Qualche anno fa la risposta sarebbe stata facile. Nel nostro sistema educativo, esisteva una sola dirigenza riconosciuta come tale, quella amministrativa. Le funzioni esercitate dai Presidi nelle scuole secondarie e dai Direttori didattici nelle scuole elementarI e dell'infanzia non avevano le caratteristiche di autonomia e di responsabilità in ordine alla gestione e al conseguimento dei risultati, che caratterizzano la funzione dirigente. Da ciò consegue che il nostro sistema scolastico era privo di una dirigenza degna di questo nome, non potendo essere considerato tale l'insieme dei dirigenti amministrativi, esperti di diritto e di gestione del personale (amministrativo), ma sprovvisti, per caratteristiche di ruolo, delle competenze culturali e pedagogiche necessarie per comprendere, seguire e "dirigere" il complesso mondo della scuola. Solo oggi, grazie a recenti provvedimenti di legge, esiste nel sistema dell'istruzione anche la figura del dirigente scolastico, distinta da quella del dirigente amministrativo.
Ma ancora non siamo in grado di rispondere al quesito formulato all'inizio. Prima dobbiamo sciogliere un altro dubbio: siamo sicuri che la funzione dirigente, conferita di recente agli ex presidi e agli ex direttori didattici, possa considerarsi tale a tutti gli effetti? Se bastasse la norma, la risposta sarebbe affermativa. Ma la norma non basta, e per rendercene conto, è sufficiente dare uno sguardo ad un dettaglio applicativo: il programma di esame dell'ultimo concorso direttivo. Con un lessico di sapore vagamente tecnologico, vi si delinea l'ampio profilo del "manager" della scuola, declinato in prevalenza sul gestionale e sull'organizzativo, culturalmente povero, ignaro dei contrassegni ideali e degli antecedenti storici del nostro sistema educativo, sguarnito di riferimenti a quelle scienze dell'educazione che danno sostanza e nerbo alla professionalità dei docenti ch'egli sarà chiamato a dirigere, motivare, valorizzare. Un manager della scuola digiuno di cultura pedagogica. Strana sorte, questa del dirigente scolastico, il quale, ottenuta per legge l'ambita qualifica di dirigente, si vede, grazie ad essa, collocato alla periferia della didattica, lontano dal cuore pulsante della scuola, dai luoghi e dalle attività deputati alla concreta erogazione del servizio. E che strano concorso, quello nel quale i criteri di selezione degli aspiranti fanno riferimento a competenze solo in parte congruenti con la funzione che dovrebbero esercitare.

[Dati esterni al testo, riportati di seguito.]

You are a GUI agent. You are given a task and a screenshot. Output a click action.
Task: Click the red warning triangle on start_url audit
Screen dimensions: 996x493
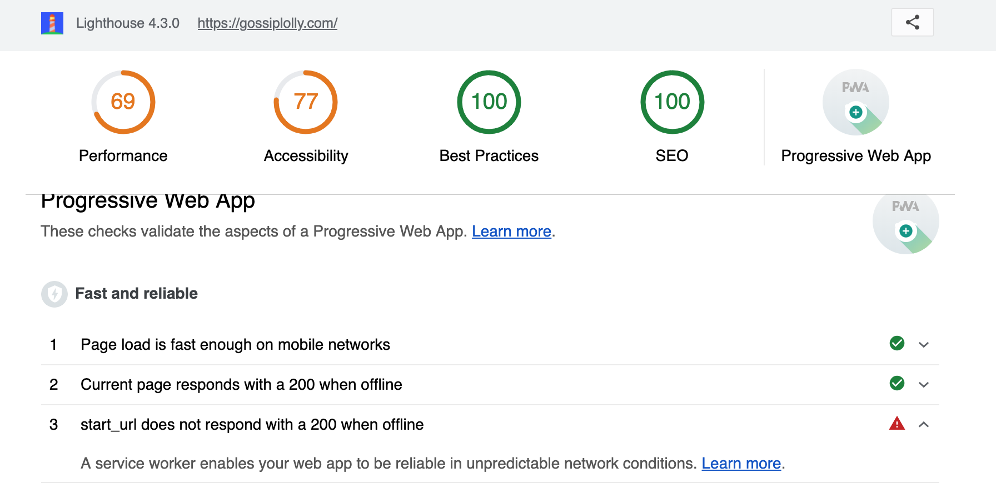[897, 424]
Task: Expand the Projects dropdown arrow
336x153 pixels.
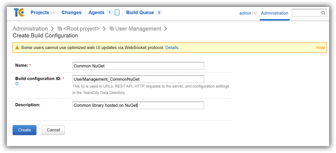Action: coord(53,13)
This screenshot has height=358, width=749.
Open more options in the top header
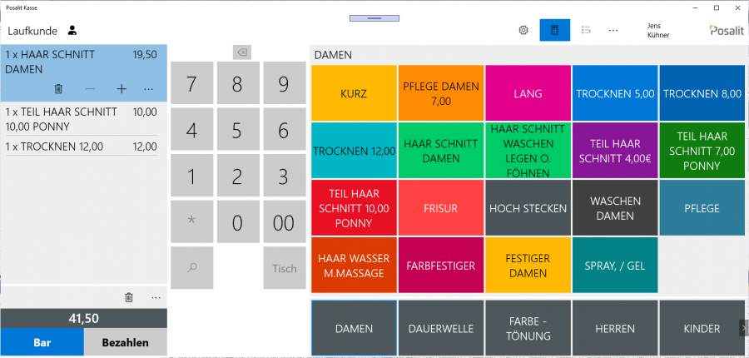[x=613, y=30]
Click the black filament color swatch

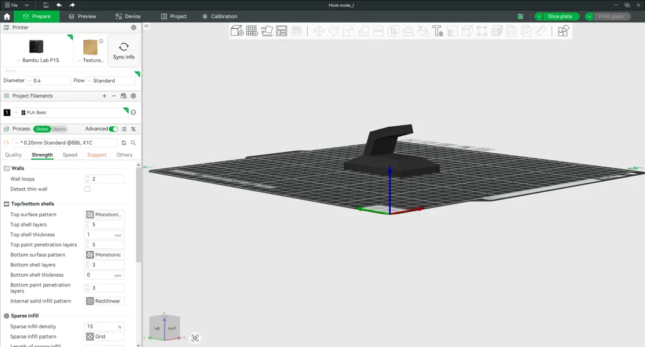point(7,113)
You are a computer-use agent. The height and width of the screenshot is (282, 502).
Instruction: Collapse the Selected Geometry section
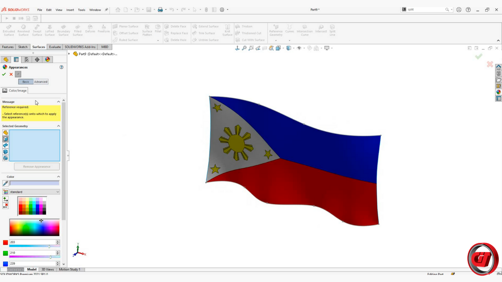pos(58,126)
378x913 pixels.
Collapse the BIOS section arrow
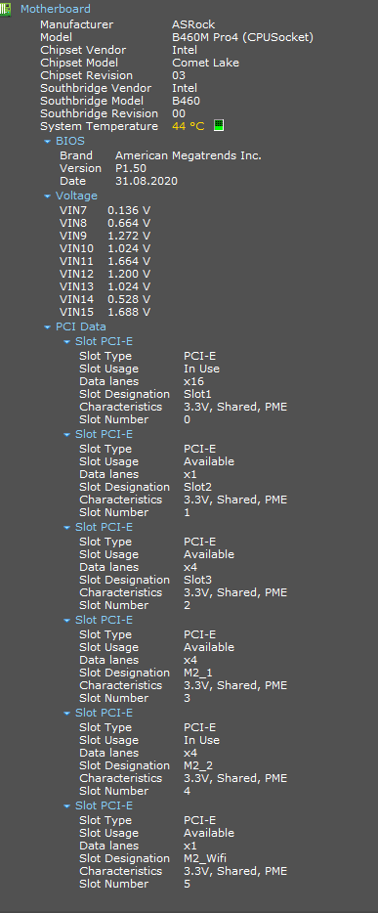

Non sembri un paradosso, né si offendano i dirigenti scolastici o coloro che aspirano a diventarlo, ma vorrei suggerire a questi ultimi, soprattutto ai più preparati tra loro, di accantonare, per il momento, in vista degli imminenti cimenti concorsuali, le conoscenze pedagogiche e quella parte preziosa della loro cultura che ne fa dei bravi docenti, per dare la preferenza ad un buon manuale di teoria delle organizzazioni, alle competenze informatiche e in lingua inglese, alle norme sulla sicurezza e sulla formazione del bilancio, cose utili e necessarie, ma insufficienti a fare del dirigente una figura capace di promuovere, con la sua presenza attiva e corroborante, le qualità formative della comunità scolastica.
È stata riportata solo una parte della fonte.